こんな映画は見ちゃいけない!

映画ライター・福本ジローによる、ハリウッドの大作から日本映画の小品までスポットを当てる新作映画専門批評サイト。

ウォリスとエドワード 英国王冠をかけた恋

otello2012-08-24

ウォリスとエドワード 英国王冠をかけた恋 W./E.

オススメ度 ★★*
監督 マドンナ
出演 アビー・コーニッシュ/ジェームズ・ダーシー/アンドレア・ライズブロー/オスカー・アイザック/リチャード・コイル/デビッド・ハーバー
ナンバー 192
批評 ネタばれ注意! 結末に触れています

リッチな夫のもとでセレブ暮らしを満喫しているはずだった。

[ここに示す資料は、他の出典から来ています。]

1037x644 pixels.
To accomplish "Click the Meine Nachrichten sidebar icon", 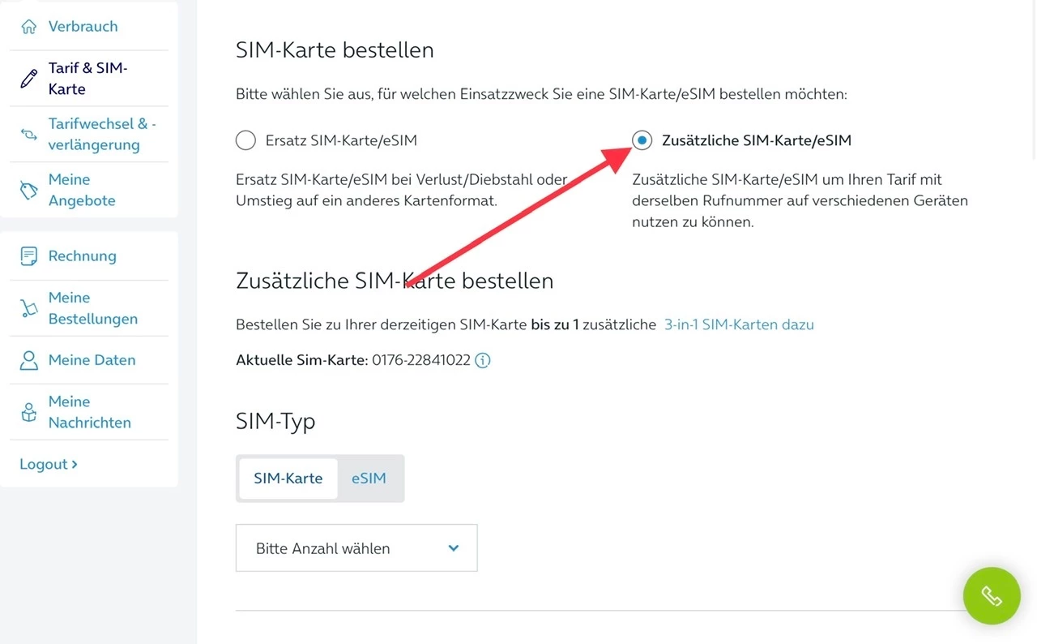I will coord(29,412).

だが、それが望んだものとは違うと気づいた時、彼女は恋のためにすべてをなげうったカップルの物語に魅かれていく。そして彼らが遺した品々に染みついた記憶は鮮やかなビジョンとなって彼女の脳裏に語りかけてくる。あの時の選択は正しかったのか。もっと別の道があったのではないか。失ったものと得たものを天秤にかけても後悔だけはしない。そんな感傷が時を越えて蘇る。映画は「世紀の恋」と呼ばれたロマンスと、前世紀末のヒロインの苦悩と出会いを対比させ、未来は自分の意志で選ぶべきだと訴えかける。

医師の夫との仲がギクシャクしているウォリー。ある日、王位を捨ててまで結ばれた英王エドワードとウォリスの遺品が出品されるオークション会場に足を運ぶ。そこで手にした故人の愛用品の数々に思いをはせるうちに、ウォリスの生涯に興味を持ち始める。

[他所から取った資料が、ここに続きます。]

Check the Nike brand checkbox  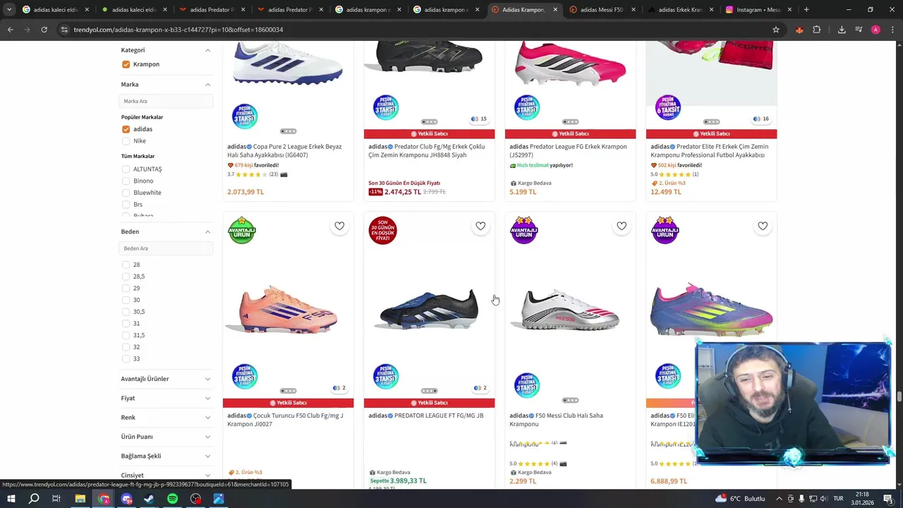(126, 141)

DV、退屈な結婚生活、ウォリーはウォリスの身の上を調べるうちに自らの境遇を重ね合わせ、競売場の警備員・エフゲニに声をかけられると彼の優しさによろめいていく。亡命ロシア人の元ピアニストだったエフゲニの奏でるメロディに傷ついた心を癒していくウォリー。エフゲニはカネはないけれど、寂しい時に寄り添ってくれ、思いやりにあふれている。彼と触れあう過程と、ウォリスとエドワードの関係がシンクロし、ウォリーは新たな価値観に目覚めていく。

◆ネタばれ注意! 以下 結末に触れています◆

やがてウォリーはパリに秘蔵されているウォリスの書簡を目にする機会を得て、エドワードと結ばれたウォリスが必ずしも満たされていたわけではないと知る。それでも、人生は望み通りにならないからこそ懸命に生きる値打ちがあることを手紙から教わるのだ。 蠱惑的な1930年代のファッションと英王室のおおらかなカジュアルさといった時代の空気がスタイリッシュな映像に再現されていて、国王の運命を変えたウォリスの魅力が香り立つようだった。。。